[Opening Materials provided section]

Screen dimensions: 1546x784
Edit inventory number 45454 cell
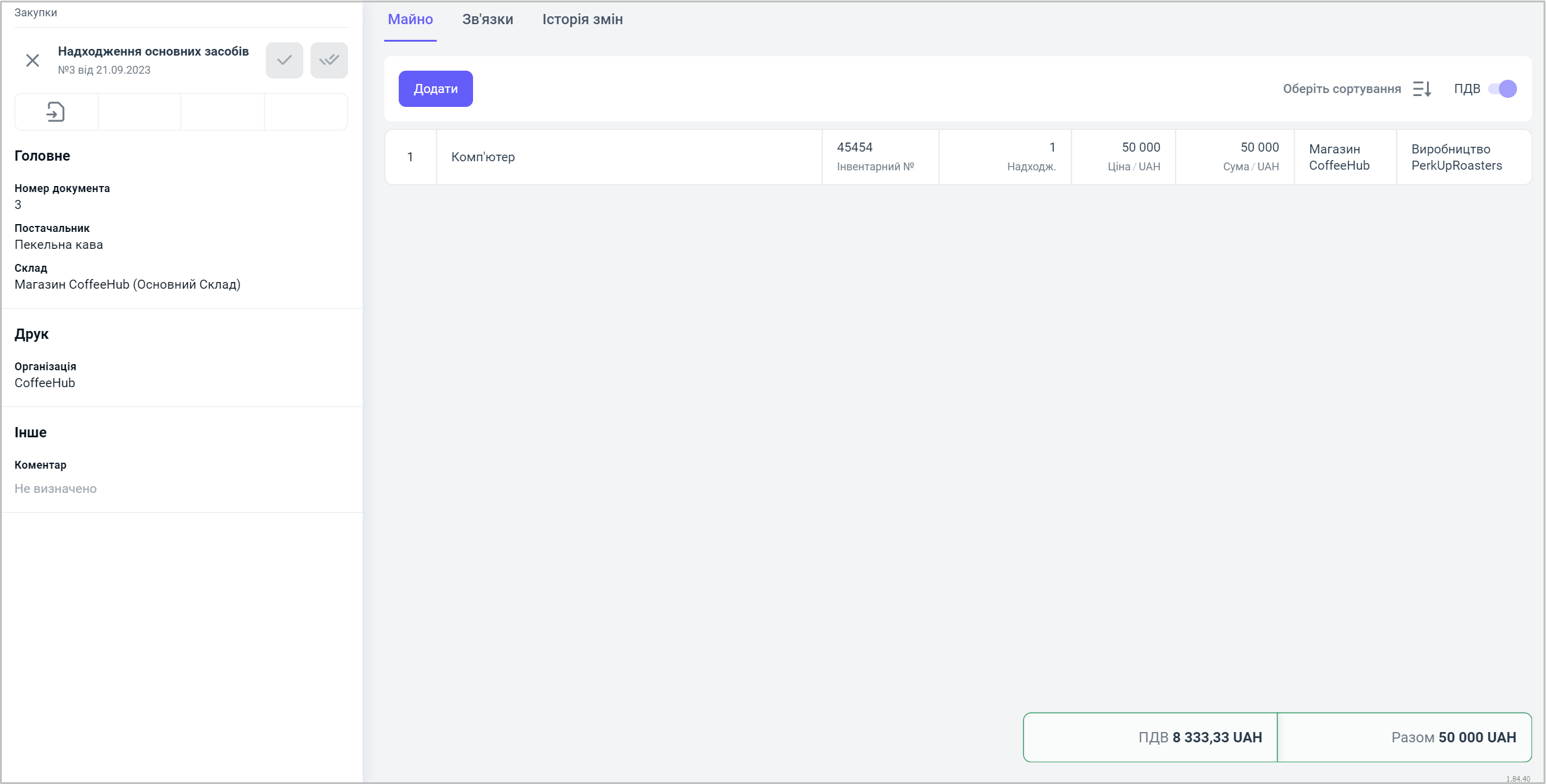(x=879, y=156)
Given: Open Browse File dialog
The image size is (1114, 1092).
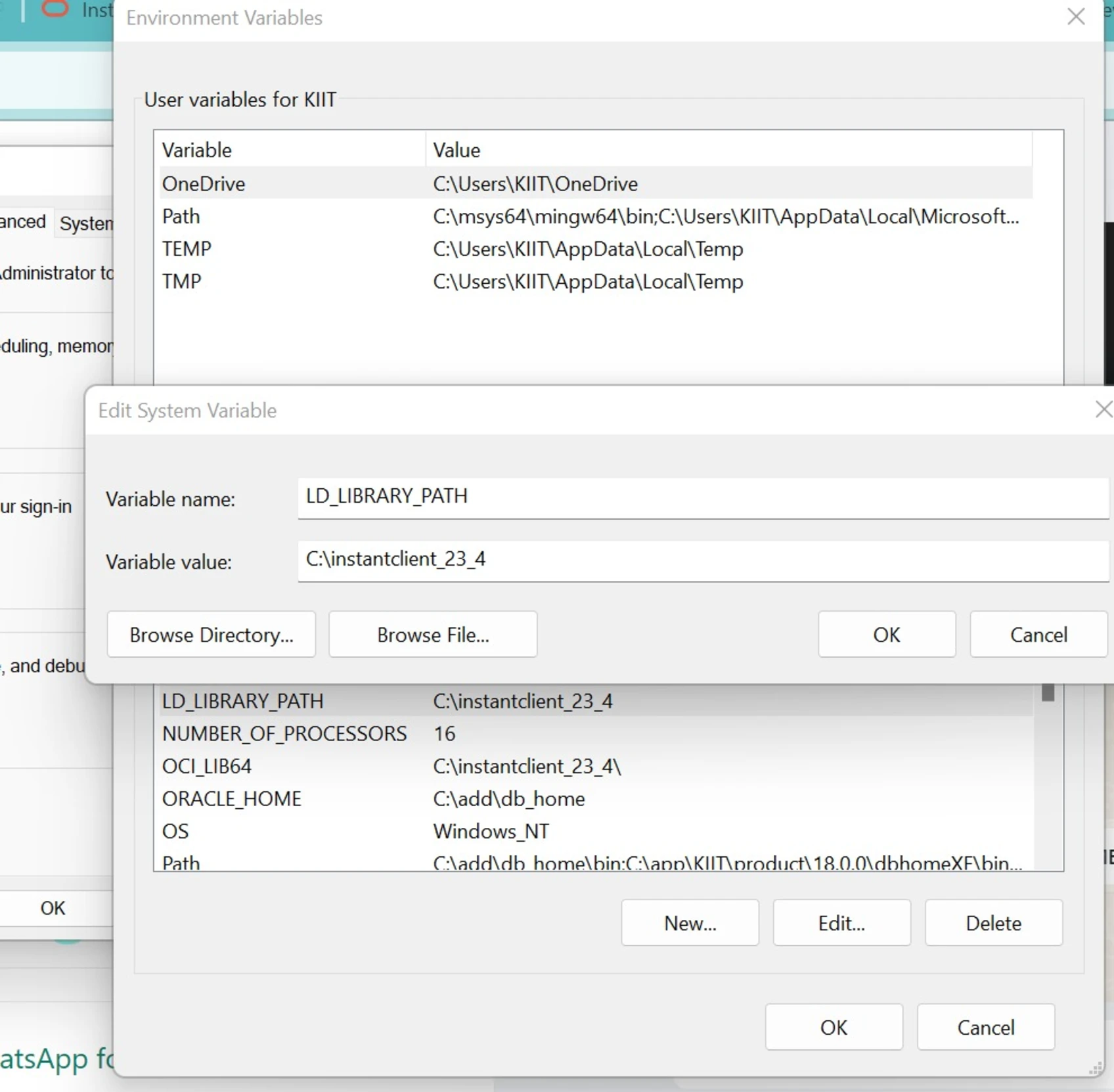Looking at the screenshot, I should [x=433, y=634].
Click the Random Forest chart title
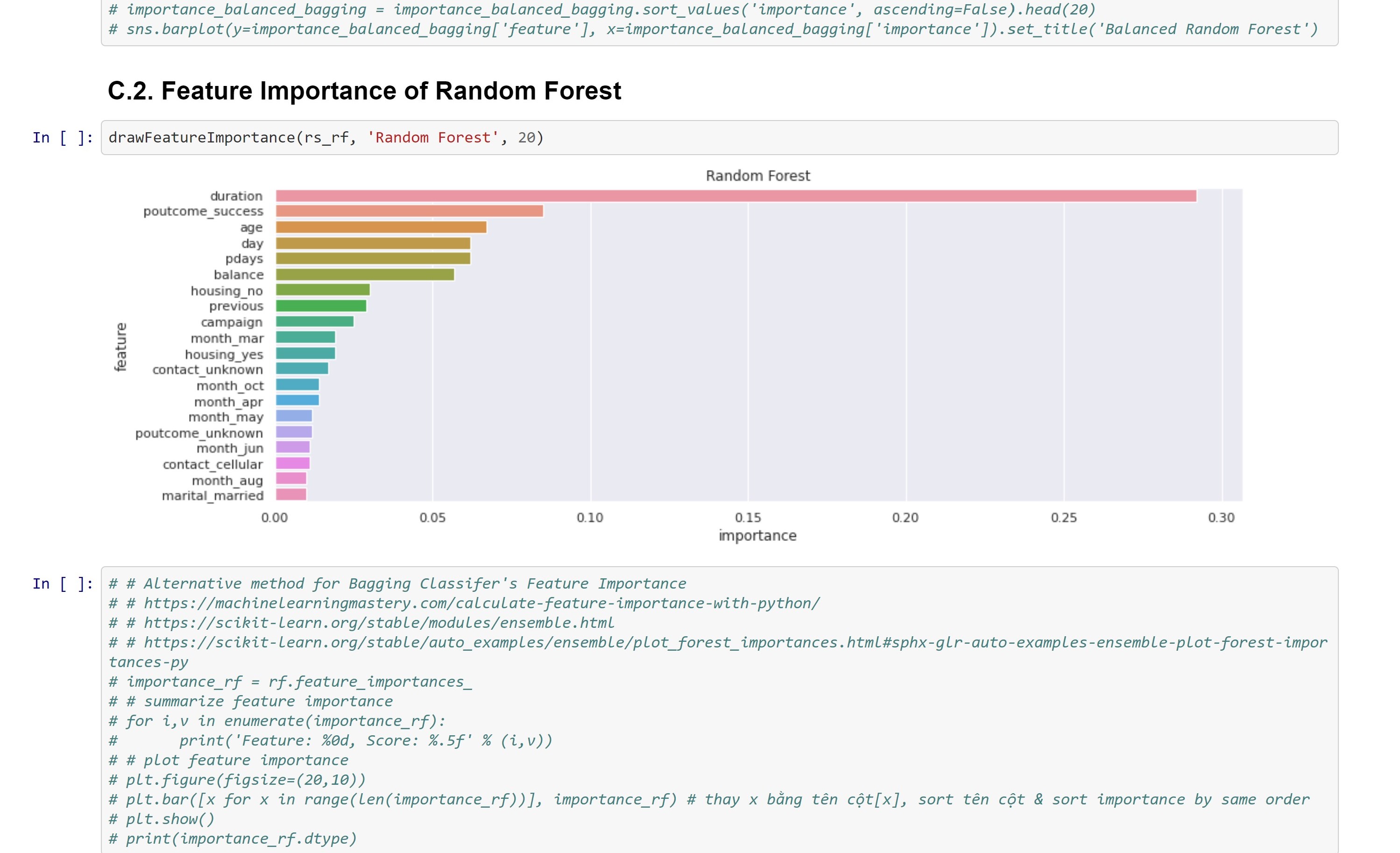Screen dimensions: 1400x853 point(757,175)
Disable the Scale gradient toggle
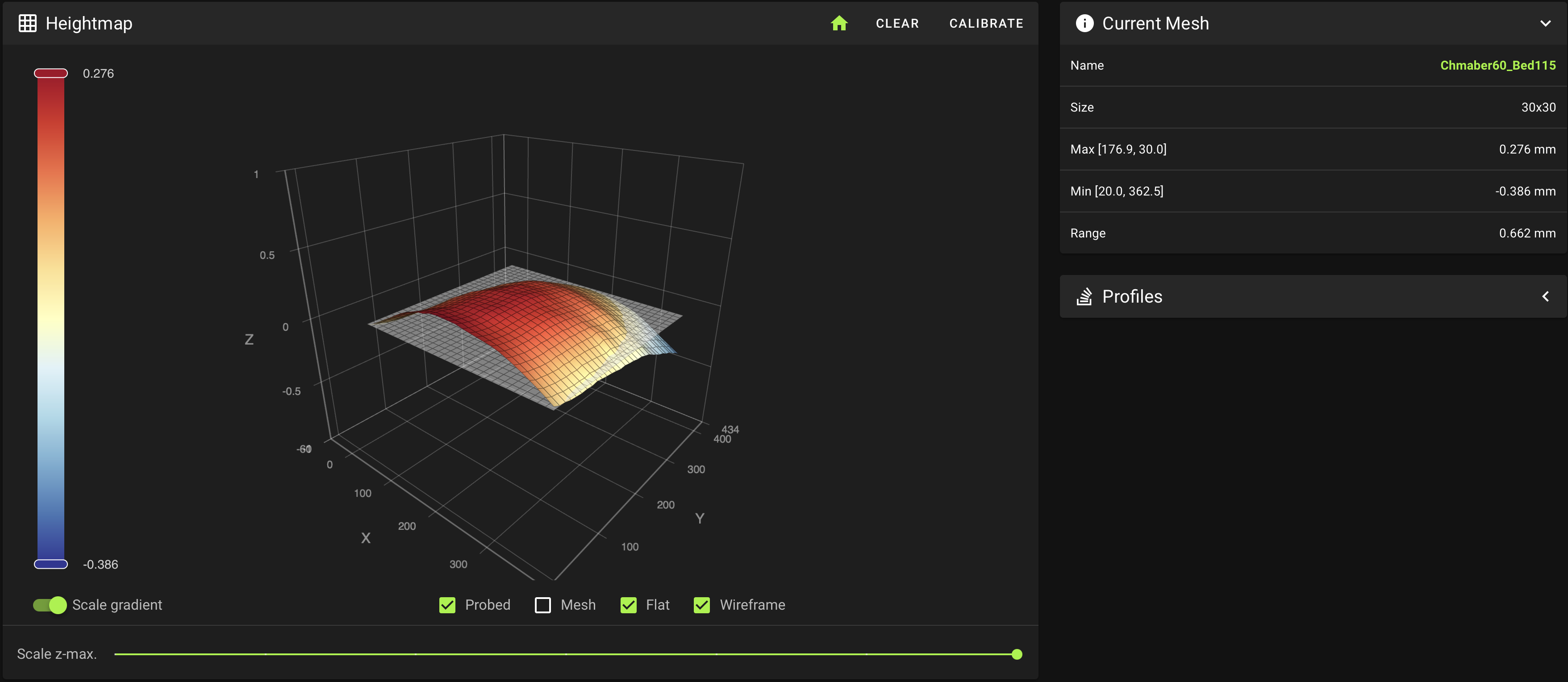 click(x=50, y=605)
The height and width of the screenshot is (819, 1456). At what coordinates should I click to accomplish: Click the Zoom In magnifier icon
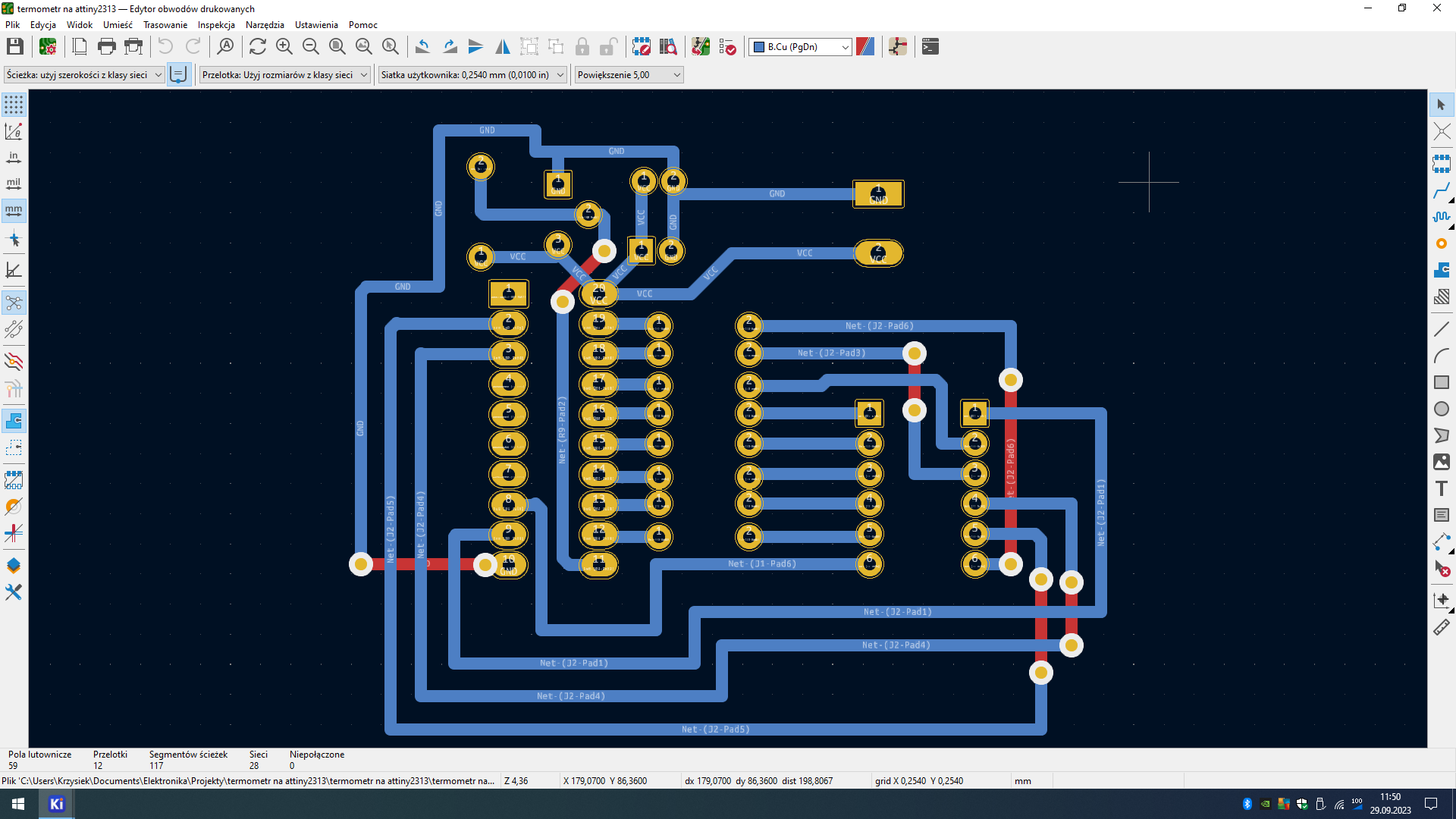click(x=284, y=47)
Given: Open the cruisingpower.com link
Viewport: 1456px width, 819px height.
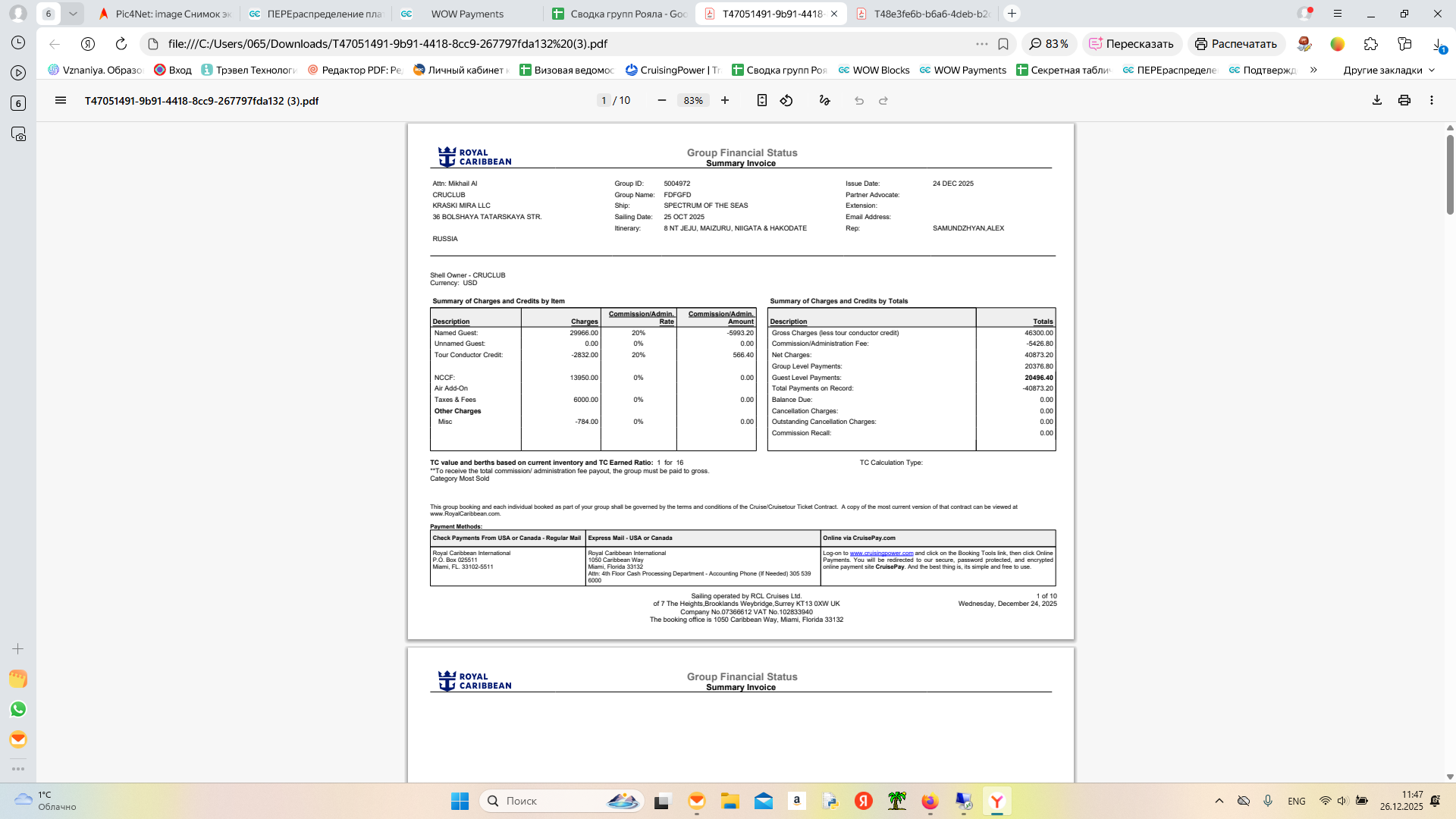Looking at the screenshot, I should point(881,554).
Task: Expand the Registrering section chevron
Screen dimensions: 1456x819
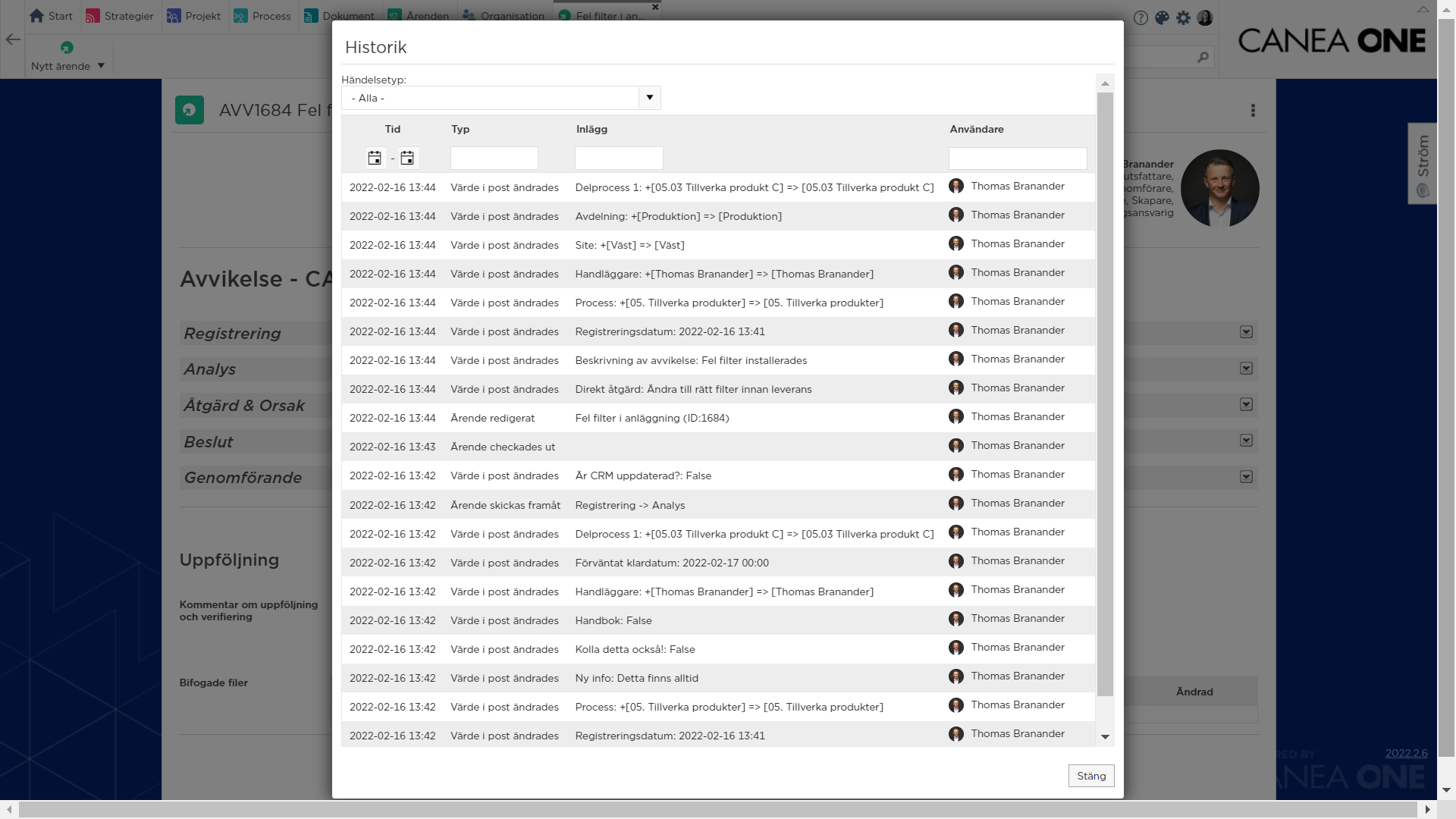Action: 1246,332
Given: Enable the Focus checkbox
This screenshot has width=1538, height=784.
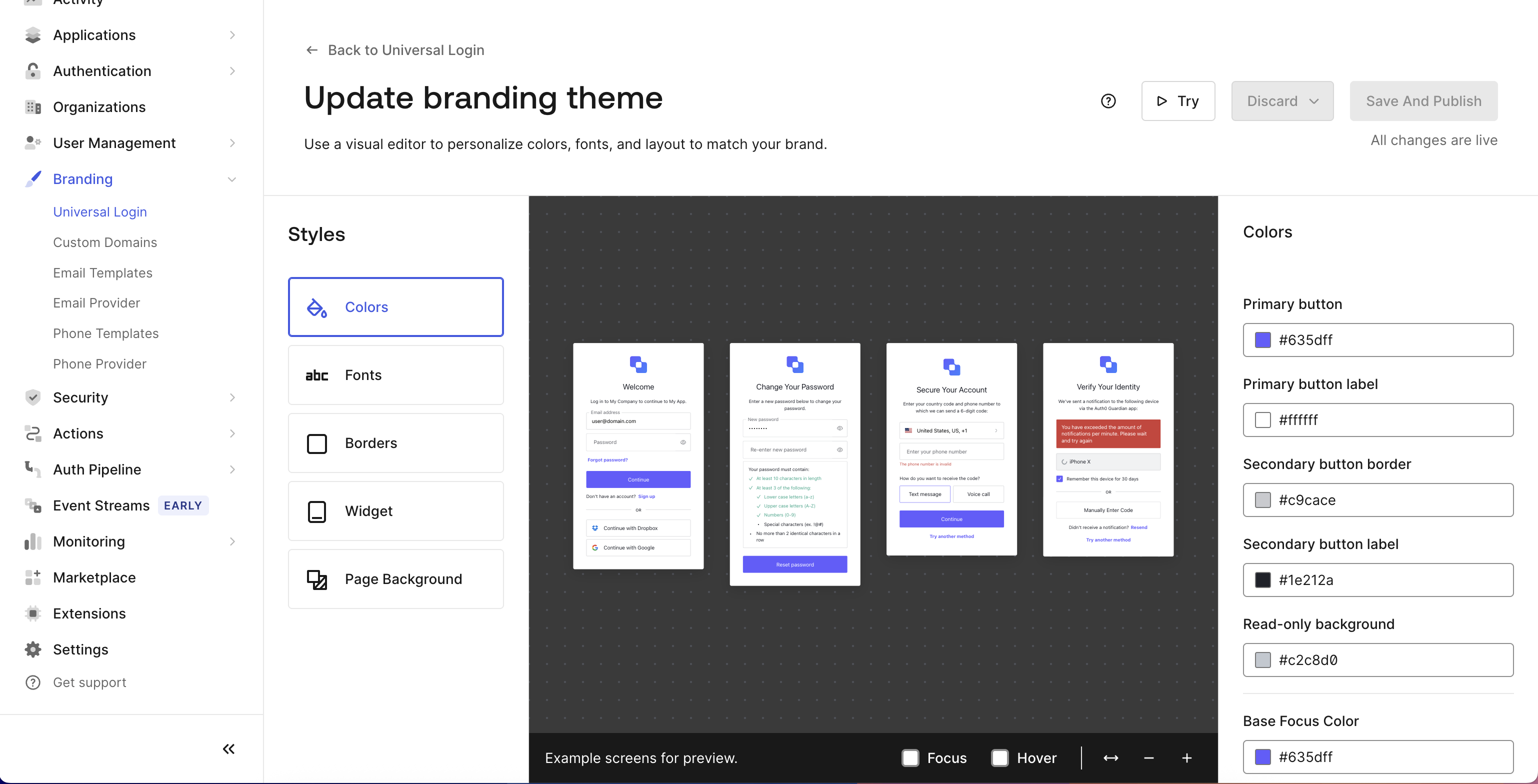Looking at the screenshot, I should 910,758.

[Closing Materials provided section]

(Task to carry out): Retype all of the listing word for word and skip the pictures.

(Your response):
Screen dimensions: 1546x784
Edit inventory number 45454 cell
(x=879, y=156)
Given: Open Browse File dialog
The image size is (1114, 1092).
Looking at the screenshot, I should [x=433, y=634].
Click the Random Forest chart title
Screen dimensions: 1400x853 point(757,175)
Disable the Scale gradient toggle
 click(x=50, y=605)
The height and width of the screenshot is (819, 1456). At what coordinates should I click to accomplish: Click the Zoom In magnifier icon
click(x=284, y=47)
Given: Open the cruisingpower.com link
Viewport: 1456px width, 819px height.
Looking at the screenshot, I should point(881,554).
Task: Expand the Registrering section chevron
Screen dimensions: 1456x819
Action: 1246,332
Given: Enable the Focus checkbox
This screenshot has width=1538, height=784.
Looking at the screenshot, I should 910,758.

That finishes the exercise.